‘Judgment’ makes for a lawyer-vigilante thriller

By Aidan Finn, Staff Writer

In 2003, publisher Encore and unknown developer 5000ft (not the most out-there of names) were in late production of a third-person, open-world beat ’em up game based on the Marvel superhero comic icon Daredevil.

“Daredevil: The Man Without Fear” would have followed the growing trend of early 2000s licensed games for PlayStation 2 and Xbox, with open-world crime solving and creative combat utilizing the character’s heightened senses.

The era was dominated by similar tentpoles, some succeeding, like 2006’s “The Godfather” and 2005’s “The Warriors,” while others did not fare so well, like the 2002’s “Minority Report: Everybody Runs” and the atrocious 2002 stinker “Superman: The Man of Steel.” Either way, the title was ultimately canceled due to issues with a reshuffled staff, disputes over using the RenderWare engine and executive feuds with Sony and Marvel. Outside of leaked gameplay, the man without fear has yet to have a true AAA game of his own since.

Why do I say all this? Partly that lost media is all the rage these days, and mostly cause “Judgment,” the 2019 open-world detective game by Ryu Ga Gotoku Studios, is by far the closest we have gotten to a Daredevil game, on top of it being a gripping neo-noir adventure that earns its existence beyond its spin-off roots.

“Judgment” is a spin-off of the acclaimed Yakuza series from publisher SEGA, which follows a vigilante detective lead this time rather than the Yakuza street gangster archetype of prior. While incredibly similar to the original series, with it being set in the same city, even the same Yakuza factions, storefronts and combat engine, the cast and plot of “Judgment” steer clear from prior games with a new lead, attorney Takayuki Yagami, taking center stage.

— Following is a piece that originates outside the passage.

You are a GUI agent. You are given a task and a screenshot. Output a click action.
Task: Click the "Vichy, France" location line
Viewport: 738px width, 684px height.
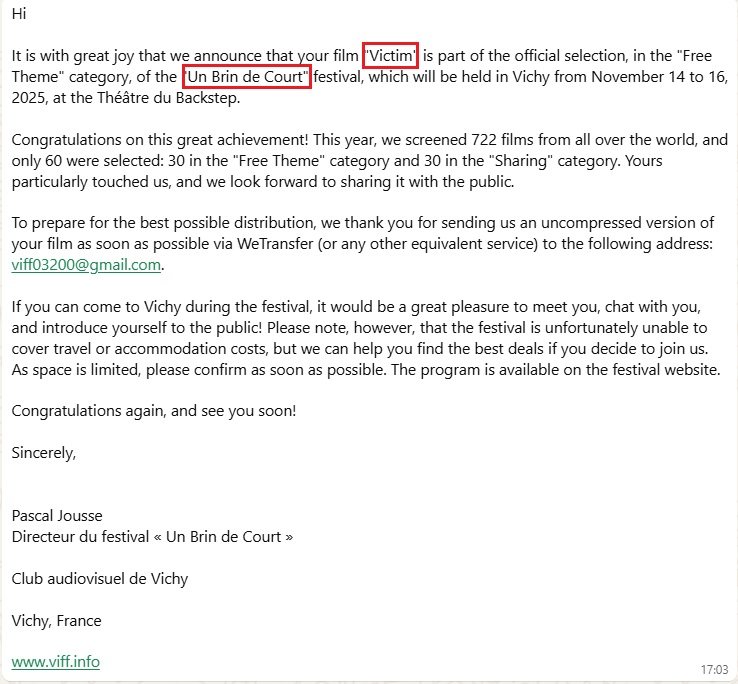[56, 620]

The plot follows disgraced defense attorney Takayuki years after he successfully defended a murder suspect he truly believed to be innocent, only for the suspect to be released and murder his girlfriend soon after. Deeply traumatized and publicly blamed for the tragedy, Takayuki retires his law career to run a detective business where he wastes his days drunk and depressed (in stylish neo-noir fashion). Alas, just when he thought he was out, he is dragged right back in when he begrudgingly takes a case to investigate a Yakuza murder, only to unravel a city-wide conspiracy theory that puts him and his friends in danger amid mass government corruption.

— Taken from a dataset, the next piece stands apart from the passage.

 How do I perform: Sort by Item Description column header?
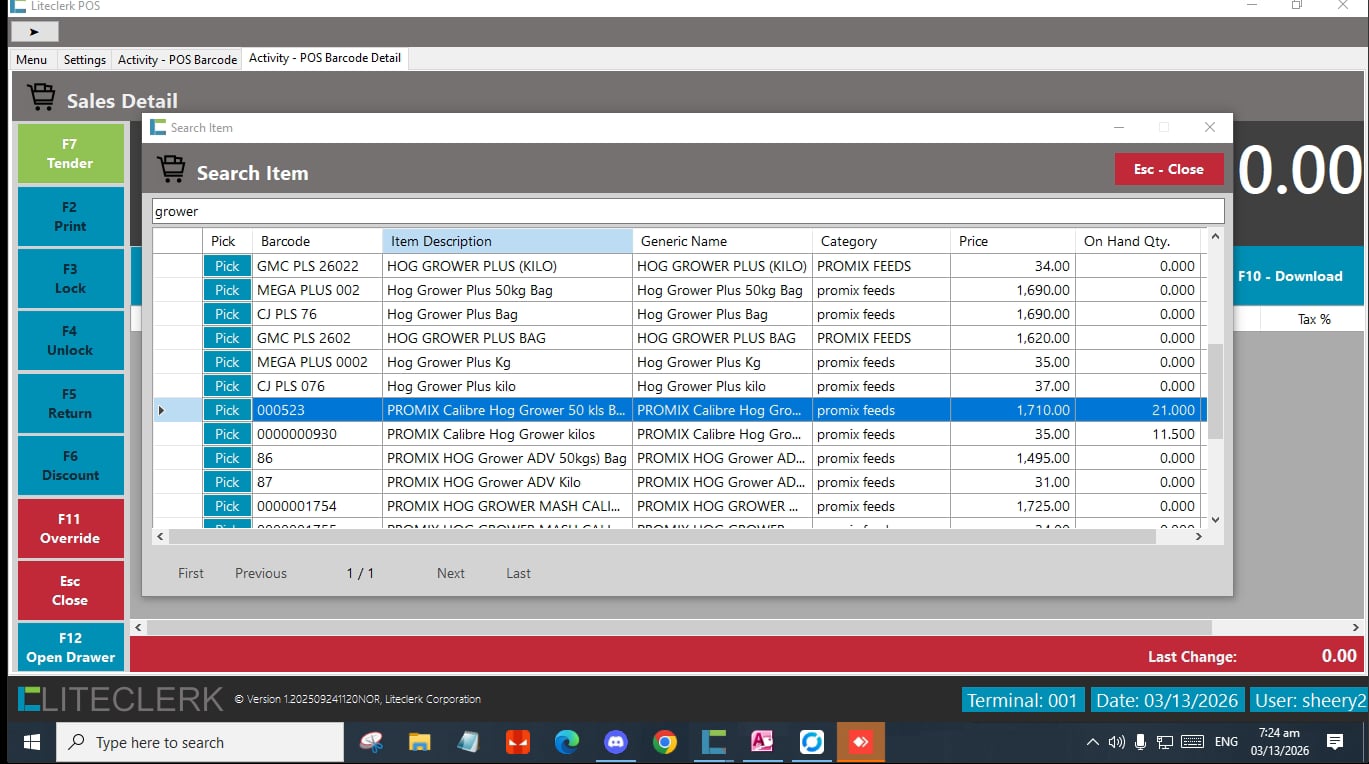point(507,241)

Across the 20-hour playtime, players will do everything from investigating crime scenes, tailing suspects and battling in courtrooms, while having literal street battles, shootouts and high-octane skateboard chases sprinkled with the wacky shenanigans of the familiar Yakuza formula. Ryu Ga Gotoku Studios have a knack for balancing violent and dark crime dramas unlike anything seen before, with every game somehow getting more bizarre, yet still being able to get serious at a minute’s notice.

In “Judgment’s” case, the main character of a morally compromised lawyer, being a mix of Daredevil’s crime-fighting antics and “Better Call Saul’s” charismatic legal malpractice, Takayuki is a likable protagonist who carves his own identity away from the understanding criminal of Kiru in Yakuza.

The gameplay is the same formula of street encounters and combos, throwing things through windows and cracking skulls open with street cones and dining chairs. Takayuki has his own elements allowing for more interactive storytelling on top of the usual dialogue stretches.

Using the same city map as Yakuza may be a turnoff for some wanting new environments, but the city is greatly fleshed out with friendship encounters (a feature similarly found in “Yakuza: Like a Dragon”), allowing you to befriend local store owners and street weirdos, with side quests and mini-games spinning off of such. The quests themselves have the craziness one would expect, with nearly all ending with a heartful moral straight out of a Saturday morning cartoon.

The only issues that plague “Judgment” are some small design decisions reflecting more modern directions, with the game stopping you at times to do side quests (even forcing you at multiple occasions). This harms the pacing for those wanting to stick with the serious tone of the main story, not having to spend 20 minutes acting like a superhero to impress a rich kid or review your landlord’s terrible homemade food to avoid paying rent.

Overall, “Judgment” provides a hefty package, full of comfort-food crime drama and wacky antics for Yakuza fans and more, especially those with a niche taste for a lawyer-vigilante thriller.

Judgment is available on PS5, PS4, Xbox Series X/S, Google Stadia and Windows.